Source data
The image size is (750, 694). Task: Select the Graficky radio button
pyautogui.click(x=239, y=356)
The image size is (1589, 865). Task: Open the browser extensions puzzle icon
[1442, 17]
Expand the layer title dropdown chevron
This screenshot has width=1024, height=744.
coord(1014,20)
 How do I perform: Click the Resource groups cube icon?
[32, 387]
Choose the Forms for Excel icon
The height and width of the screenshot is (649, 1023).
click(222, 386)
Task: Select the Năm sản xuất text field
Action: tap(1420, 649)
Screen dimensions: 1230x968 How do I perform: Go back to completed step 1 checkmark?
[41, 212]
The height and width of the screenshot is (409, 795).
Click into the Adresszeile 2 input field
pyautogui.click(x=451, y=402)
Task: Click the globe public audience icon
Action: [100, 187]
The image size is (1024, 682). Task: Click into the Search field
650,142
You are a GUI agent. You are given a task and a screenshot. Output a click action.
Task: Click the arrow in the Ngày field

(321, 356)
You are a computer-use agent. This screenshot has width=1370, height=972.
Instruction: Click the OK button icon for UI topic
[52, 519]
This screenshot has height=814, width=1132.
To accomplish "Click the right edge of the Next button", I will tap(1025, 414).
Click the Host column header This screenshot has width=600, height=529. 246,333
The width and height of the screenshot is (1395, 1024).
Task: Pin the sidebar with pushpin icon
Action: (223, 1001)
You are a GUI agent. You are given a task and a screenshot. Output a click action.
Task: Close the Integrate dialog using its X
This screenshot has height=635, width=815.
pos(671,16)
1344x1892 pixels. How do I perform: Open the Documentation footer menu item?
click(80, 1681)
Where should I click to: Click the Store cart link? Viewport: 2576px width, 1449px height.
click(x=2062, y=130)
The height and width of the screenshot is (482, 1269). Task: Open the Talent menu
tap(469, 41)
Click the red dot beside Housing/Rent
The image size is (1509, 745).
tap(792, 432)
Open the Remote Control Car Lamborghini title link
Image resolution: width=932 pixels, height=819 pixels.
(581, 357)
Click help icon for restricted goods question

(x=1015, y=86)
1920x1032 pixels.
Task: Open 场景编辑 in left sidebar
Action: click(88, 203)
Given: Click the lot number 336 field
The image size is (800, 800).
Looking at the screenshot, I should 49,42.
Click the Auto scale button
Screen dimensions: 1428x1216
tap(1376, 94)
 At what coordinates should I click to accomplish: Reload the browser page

Task prompt
Reproduce the records verbatim, from the line containing "Where should I" through the end of the records, including both of those lines.

Task response
Where should I click to: Click the Store cart link? Viewport: 2576px width, 1449px height.
click(x=2062, y=130)
The height and width of the screenshot is (482, 1269). Task: Open the Talent menu
tap(469, 41)
Click the red dot beside Housing/Rent
The image size is (1509, 745).
tap(792, 432)
Open the Remote Control Car Lamborghini title link
Image resolution: width=932 pixels, height=819 pixels.
(581, 357)
Click help icon for restricted goods question

(x=1015, y=86)
1920x1032 pixels.
Task: Open 场景编辑 in left sidebar
Action: click(88, 203)
Given: Click the lot number 336 field
The image size is (800, 800).
Looking at the screenshot, I should 49,42.
Click the Auto scale button
Screen dimensions: 1428x1216
tap(1376, 94)
 At what coordinates should I click to accomplish: Reload the browser page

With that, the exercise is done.